一方の木質部材30Aと他方の木質部材30Aとを連結するに際しては、一方の木質部材30Aと他方の木質部材30Aとの間に隙間があった方が、作業が行いやすい。一方の木質部材30Aと他方の木質部材30Aとを中心鋼材21Aに沿わせて互いに対向させた後に、隙間調整部材85を挿入することで、一方の木質部材30Aと他方の木質部材30Aとを隙間無く設けることができる。これによって、一方の木質部材30Aと他方の木質部材30Aとの間で、荷重や応力を確実に伝達することが可能となる。
【0059】
(実施形態の変形例)
なお、本発明のハイブリッド構造材は、図面を参照して説明した上述の実施形態に限定されるものではなく、その技術的範囲において様々な変形例が考えられる。
例えば、上記実施形態では、接合部材40,80に座金42,82を用いるようにしたが、引張方向の応力に対するハイブリッド構造材20A,20Bの強度をさらに高めるのであれば、座金42,82を拡大し、凹部31A,31Bの側面31s、受圧プレート25A,25Bに対する受圧面積を増大させればよい。
【0060】
また、上記実施形態では、ハイブリッド構造材20A,20Bについて、中心鋼材21A,21Bや木質部材30A,30Bの構成を示したが、その断面形状や配置、構造等は適宜変更することが可能である。例えば、リブプレート24Aやサイドプレート26は必須の構成ではない。また、例えば中心鋼材を断面H型の鋼材から形成し、鋼材の上下フランジとウェブとに囲まれる空間に木質部材を収容する構成等とすることもできる。
【0061】
また、上記実施形態では、ハイブリッド構造材20A,20Bを、梁11の下弦材12、ラチス材13A,13Bに用いる例を示したが、他のいかなる部材に対しても、上記と同様の構成を適用することができる。
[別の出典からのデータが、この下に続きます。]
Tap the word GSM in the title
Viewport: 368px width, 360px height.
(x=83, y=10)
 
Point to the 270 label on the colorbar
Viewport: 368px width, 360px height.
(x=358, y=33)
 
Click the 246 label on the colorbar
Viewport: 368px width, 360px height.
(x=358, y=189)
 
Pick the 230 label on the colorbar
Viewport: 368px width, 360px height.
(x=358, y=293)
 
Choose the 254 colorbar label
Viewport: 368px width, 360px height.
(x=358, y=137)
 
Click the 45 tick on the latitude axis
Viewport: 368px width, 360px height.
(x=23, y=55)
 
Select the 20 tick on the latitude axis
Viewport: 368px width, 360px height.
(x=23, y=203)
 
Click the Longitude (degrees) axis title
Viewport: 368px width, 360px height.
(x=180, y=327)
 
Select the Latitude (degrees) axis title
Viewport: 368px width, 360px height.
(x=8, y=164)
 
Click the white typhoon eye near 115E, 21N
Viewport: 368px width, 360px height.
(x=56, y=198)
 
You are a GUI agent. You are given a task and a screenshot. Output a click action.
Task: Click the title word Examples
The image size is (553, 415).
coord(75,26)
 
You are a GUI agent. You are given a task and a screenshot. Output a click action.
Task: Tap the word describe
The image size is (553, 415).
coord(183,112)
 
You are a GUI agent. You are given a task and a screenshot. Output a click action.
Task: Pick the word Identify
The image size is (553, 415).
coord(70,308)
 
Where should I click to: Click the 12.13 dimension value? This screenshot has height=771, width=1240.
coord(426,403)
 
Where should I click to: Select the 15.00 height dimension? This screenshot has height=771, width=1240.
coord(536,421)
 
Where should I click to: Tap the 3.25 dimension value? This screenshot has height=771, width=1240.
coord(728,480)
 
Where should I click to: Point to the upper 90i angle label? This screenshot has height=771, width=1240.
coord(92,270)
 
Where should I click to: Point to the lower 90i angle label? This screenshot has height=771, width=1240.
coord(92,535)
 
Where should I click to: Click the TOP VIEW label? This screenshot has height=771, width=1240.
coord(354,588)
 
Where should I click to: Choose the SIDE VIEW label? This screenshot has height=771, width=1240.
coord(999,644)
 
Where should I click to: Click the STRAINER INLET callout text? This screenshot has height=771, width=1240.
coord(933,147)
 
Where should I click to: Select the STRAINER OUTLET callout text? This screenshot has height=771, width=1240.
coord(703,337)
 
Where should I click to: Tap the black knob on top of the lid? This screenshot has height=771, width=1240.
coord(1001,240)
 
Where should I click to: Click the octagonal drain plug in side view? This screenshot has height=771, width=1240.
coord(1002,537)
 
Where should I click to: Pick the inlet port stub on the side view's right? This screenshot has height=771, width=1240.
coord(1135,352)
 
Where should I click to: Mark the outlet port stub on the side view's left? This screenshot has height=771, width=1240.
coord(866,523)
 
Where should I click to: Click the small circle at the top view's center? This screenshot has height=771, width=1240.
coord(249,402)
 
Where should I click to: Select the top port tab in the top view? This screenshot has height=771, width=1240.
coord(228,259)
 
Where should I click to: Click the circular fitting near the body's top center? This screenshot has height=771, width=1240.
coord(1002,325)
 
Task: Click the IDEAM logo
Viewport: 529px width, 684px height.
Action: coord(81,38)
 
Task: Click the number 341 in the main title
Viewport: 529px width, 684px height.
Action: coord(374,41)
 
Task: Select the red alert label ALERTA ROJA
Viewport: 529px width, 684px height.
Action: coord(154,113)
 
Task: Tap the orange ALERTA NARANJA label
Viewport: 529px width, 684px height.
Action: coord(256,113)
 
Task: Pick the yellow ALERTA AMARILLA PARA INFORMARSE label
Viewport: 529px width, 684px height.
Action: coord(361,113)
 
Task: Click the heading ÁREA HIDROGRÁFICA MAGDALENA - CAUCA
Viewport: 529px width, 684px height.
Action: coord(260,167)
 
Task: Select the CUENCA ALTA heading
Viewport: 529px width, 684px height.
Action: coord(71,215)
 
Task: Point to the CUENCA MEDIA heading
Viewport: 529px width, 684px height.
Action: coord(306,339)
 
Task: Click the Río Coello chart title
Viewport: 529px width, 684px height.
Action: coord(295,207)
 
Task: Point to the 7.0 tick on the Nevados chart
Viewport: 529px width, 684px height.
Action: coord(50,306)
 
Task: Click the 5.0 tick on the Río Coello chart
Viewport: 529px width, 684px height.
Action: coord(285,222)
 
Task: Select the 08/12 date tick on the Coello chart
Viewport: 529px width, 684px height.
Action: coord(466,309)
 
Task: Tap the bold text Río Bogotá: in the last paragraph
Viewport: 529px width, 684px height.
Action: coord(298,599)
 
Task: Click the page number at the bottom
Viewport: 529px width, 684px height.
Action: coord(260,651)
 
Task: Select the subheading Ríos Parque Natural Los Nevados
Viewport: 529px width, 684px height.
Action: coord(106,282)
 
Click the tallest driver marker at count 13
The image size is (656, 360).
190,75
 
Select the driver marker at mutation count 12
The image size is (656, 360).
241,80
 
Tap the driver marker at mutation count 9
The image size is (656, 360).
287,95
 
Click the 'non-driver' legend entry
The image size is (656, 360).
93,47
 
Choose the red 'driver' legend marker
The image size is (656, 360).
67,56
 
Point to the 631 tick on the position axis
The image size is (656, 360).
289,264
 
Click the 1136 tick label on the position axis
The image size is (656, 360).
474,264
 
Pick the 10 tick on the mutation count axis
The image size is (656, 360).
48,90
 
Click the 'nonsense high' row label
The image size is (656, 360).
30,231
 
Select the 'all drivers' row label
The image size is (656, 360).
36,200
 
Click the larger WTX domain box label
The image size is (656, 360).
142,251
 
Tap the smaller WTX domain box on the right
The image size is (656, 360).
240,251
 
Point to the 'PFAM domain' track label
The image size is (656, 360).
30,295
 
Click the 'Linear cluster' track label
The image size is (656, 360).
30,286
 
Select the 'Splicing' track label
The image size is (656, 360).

さらに、ハイブリッド構造材20A,20Bは、長軸方向CLに沿って同一断面形状、同一断面構造である必要は無く、長軸方向CLに沿って、中心鋼材21A,21Bの断面を漸次小さくしたり、木質部材30A,30Bの配置数を増減させる等してもよい。
【0062】
また、ハイブリッド構造材20A,20Bを用いて構成する建築構造物10自体は、いかなる構造、形状であってもよい。
これ以外にも、本発明の主旨を逸脱しない限り、上記実施の形態で挙げた構成を取捨選択したり、他の構成に適宜変更したりすることが可能である。